Interrogada sobre os boatos de que há gente a largar lobos em algumas zonas, Sara Aliácar garante que «nunca foi realizada nenhuma reintrodução de lobos em Portugal nem em nenhum país da Europa». «Existem rumores não fundamentados, baseados na desconfiança que existe com as autoridades e com certos interesses particulares, de que se largam lobos. Infelizmente, alguns jornalistas têm legitimado e dado palco a estas alegações nos meios de comunicação sem as contrastar com os factos. Isso tem efeitos negativos, incluindo para quem trabalha na conservação da espécie. Todas as reintroduções de animais, como no caso do lince ibérico, são públicas e estão documentadas e justificadas. O ICNF requer estudos de viabilidade social e ecológica antes de autorizar uma reintrodução, e os mesmos podem ser requisitados às autoridades», afirmou. «O lobo é uma espécie que sempre existiu em Portugal, que nunca se extinguiu do Nordeste do país, e que tem uma grande capacidade para se deslocar e colonizar novas áreas», reforçou.
Para Aliácar, o Estado «precisa de investir mais em recursos próprios ou apoiando a entidades privadas para que os produtores possam ter acesso a financiamentos para implementar medidas de prevenção de prejuízos». Além disso, a especialista defende o «acesso também a apoio técnico para que conheçam que opções existem, quais se podem adaptar melhor a cada exploração e maneio e como usá-las adequadamente».
Tal como em Portugal, nas Astúrias os protestos contra a proteção destes carnívoros têm-se arrastado ao longo dos anos e intensificaram-se desde que se proibiu a captura do animal, que em 2021 passou a estar incluído na Lista de Espécies da Fauna Selvagem em Regime de Protecção Especial (LESRPE). A sua captura é agora proibida em todo o território espanhol e só é permitida em casos excecionais. Antes da adoção desta medida, nas Astúrias havia um controlo por guardas florestais. A ordem ministerial foi rejeitada pelos agricultores e pelos governos de Castela e Leão, Galiza, Astúrias e Cantábria, comunidades onde vive 95% da população de lobos da Espanha. Ou seja, de acordo com o El País, o controlo das populações de lobos que vivem naquela área deixou de ser permitido e, com essa proteção, há mais animais na região. Consequência?_Também aumentaram os ataques ao gado.

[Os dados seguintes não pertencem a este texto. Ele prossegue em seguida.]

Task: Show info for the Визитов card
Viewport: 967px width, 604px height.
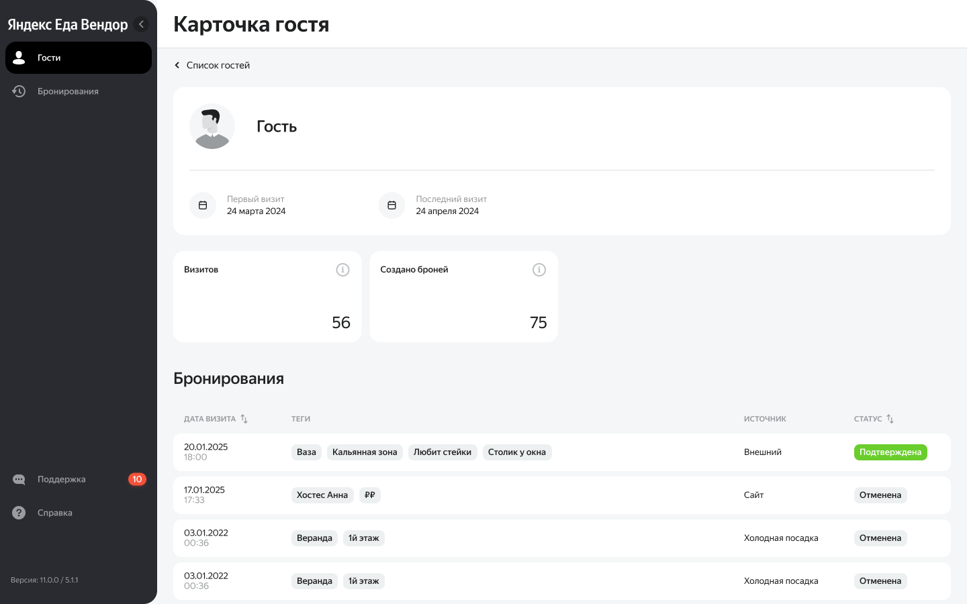Action: (342, 270)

E, na sexta-feira passada, a situação «subiu de tom». Duas cabeças de lobo foram deixadas de manhã cedo na porta da Câmara Municipal de Ponga. Segundo o jornal espanhol, a «descoberta macabra», aconteceu pouco tempo antes da presidente da câmara, Marta María Alonso, chegar à autarquia. Nesse dia, a sua agenda incluía uma reunião do Conselho de Governo com o presidente do principado, o socialista Adrián Barbón.